I had sweet Pulsar version myself back in the day, but I feel like these smart watches are going backwards now.
I’ll keep my 50 year old mechanical watching, thanks. All it does is tell the time (reasonably accurately)
I just got an iPhone )a used 5S) and was somewhat amazed that in setting up cities for the “time” app, my west coast city of a million or so was not on the extensive world list but Cupertino was.
Still I have to say having my first Apple product, it is a thing of beauty (before it went into the ugly plastic case) – a beautiful industrial design. Brushed aluminum in “space gray”. They seem to go to a lot of effort making sure the product is appealing to the senses, in addition to its features.
As for the watch, it seems to remind me of the gizmo found on the wrist of Keira Cameron, the “protector” from 2077 who found herself back in 2012 chasing her contemporary terrorists from the same (2077) future.
I bought my technophobe wife a new Apple iPhone of the most basic design. Since our children don’t answer their phones or return calls, she can now text them. If she can get our grand daughter to teach her how to do it.
Mike i couldn’t understand what all the fuss was about texting but am a convert now. As as aside my old flip phone was so easy that I would occasionally use it while driving – but a few attempts with the smart phone while driving to Bodega Bay and I gave it up – too dangerous with attention diverted too long a time….

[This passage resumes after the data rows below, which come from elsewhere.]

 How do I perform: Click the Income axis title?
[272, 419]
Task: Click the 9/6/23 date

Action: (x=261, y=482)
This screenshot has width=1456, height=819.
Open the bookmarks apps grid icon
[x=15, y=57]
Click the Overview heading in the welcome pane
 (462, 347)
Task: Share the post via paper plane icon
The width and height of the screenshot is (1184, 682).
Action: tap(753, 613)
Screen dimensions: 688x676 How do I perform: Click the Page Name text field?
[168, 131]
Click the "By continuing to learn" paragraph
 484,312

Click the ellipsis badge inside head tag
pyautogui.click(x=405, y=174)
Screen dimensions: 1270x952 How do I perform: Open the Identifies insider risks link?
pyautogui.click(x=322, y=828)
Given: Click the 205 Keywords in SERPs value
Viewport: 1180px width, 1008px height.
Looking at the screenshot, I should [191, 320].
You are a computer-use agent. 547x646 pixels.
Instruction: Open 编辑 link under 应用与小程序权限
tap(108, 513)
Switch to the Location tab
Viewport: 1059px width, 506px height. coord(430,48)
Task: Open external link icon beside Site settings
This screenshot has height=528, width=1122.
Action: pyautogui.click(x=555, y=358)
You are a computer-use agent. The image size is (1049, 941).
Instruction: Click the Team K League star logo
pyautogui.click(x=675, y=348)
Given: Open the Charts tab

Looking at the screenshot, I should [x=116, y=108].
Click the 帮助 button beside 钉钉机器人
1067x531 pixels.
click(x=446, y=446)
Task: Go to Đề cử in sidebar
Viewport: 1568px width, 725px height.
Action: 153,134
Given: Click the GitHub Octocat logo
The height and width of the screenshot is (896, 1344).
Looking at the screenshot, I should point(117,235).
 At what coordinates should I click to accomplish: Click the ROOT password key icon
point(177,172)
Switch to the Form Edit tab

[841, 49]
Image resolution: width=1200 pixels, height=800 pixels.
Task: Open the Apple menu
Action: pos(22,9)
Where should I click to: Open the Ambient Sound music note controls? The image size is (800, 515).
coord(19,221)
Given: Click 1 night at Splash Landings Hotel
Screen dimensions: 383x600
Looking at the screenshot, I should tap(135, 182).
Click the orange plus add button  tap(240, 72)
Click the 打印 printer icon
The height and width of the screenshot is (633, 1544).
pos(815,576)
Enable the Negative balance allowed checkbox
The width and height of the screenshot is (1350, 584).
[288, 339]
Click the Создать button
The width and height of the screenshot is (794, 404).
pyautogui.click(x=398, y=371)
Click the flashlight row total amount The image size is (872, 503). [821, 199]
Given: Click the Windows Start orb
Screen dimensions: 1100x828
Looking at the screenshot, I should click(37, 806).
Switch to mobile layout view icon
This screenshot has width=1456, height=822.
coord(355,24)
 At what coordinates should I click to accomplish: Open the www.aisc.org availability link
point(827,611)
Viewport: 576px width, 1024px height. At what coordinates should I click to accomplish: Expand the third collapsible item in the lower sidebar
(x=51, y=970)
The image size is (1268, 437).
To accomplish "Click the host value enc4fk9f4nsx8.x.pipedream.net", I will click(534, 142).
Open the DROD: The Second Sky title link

(too bad i can’t edit my posts) – but as to teaching your wife how to text Siri can do it – if the children are in the contacts file, just say “Siri text Jane Smith You don’t answer your phone so here is a text” – Siri prints it on the screen, asks you if it is ready to send and voila – it is gone…
Siri is amazing. That’s a truly impressive app.
I don’t understand these things. They are all tied to a phone, in your pocket, which can do far more than the silly watch.
I guess it’s some kind of fashion satement.
It’s an attempt to sell stuff. If people buy it it will be improved and competitors will introduce their own wrist-computers. If people don’t buy it Apple will shift more investment to other product lines. Everything depends on whether customers find it useful enough to pay for. See how that works?
I’ll stick with the $6 digital metal watch I got at Big Lots. If I want the temperature, I’ll walk outside.
Sometimes I think technology is introduced not with some idea as to usefulness but just because they can. Case in point: I am driving someone’s 2011 car in the parking lot, notice a little red LED in the door controls, and thinking it is a door ajar, open the door to slam it – the car literally locks the wheels – scares the !@#$%^ out of me.
Then I am wondering if it does that at 45 mph in addition to 5 mph.
Definitely not useful nor a safety feature IMO.
Personally I think a watch should be functional as a watch and tell the time. But then perhaps i would have wondered about the folly of micro processors. Had a boss in the 80s who was an old mainframe guy – toy computers he called them. Nothing will ever come of them.
“It’s an attempt to sell stuff. If people buy it it will be improved and competitors will introduce their own wrist-computers. If people don’t buy it Apple will shift more investment to other product lines. Everything depends on whether customers find it useful enough to pay for. See how that works?”
I guess this is meant for me.
I won’t use anything Apple makes. It’s for the herd and I’m not in one. As well the blatant theft of FreeBSD’s kernel for OSX was amusing but not something I’ll participate in. Poor ol FreeBSD thought the GPL was too far. M$ boosted their entire TCP IP stack and Apple took the kernel.
Anyhoo the entire watch thing is pretty pointless, as far as I can tell. Apparently it’s a failure by any standards.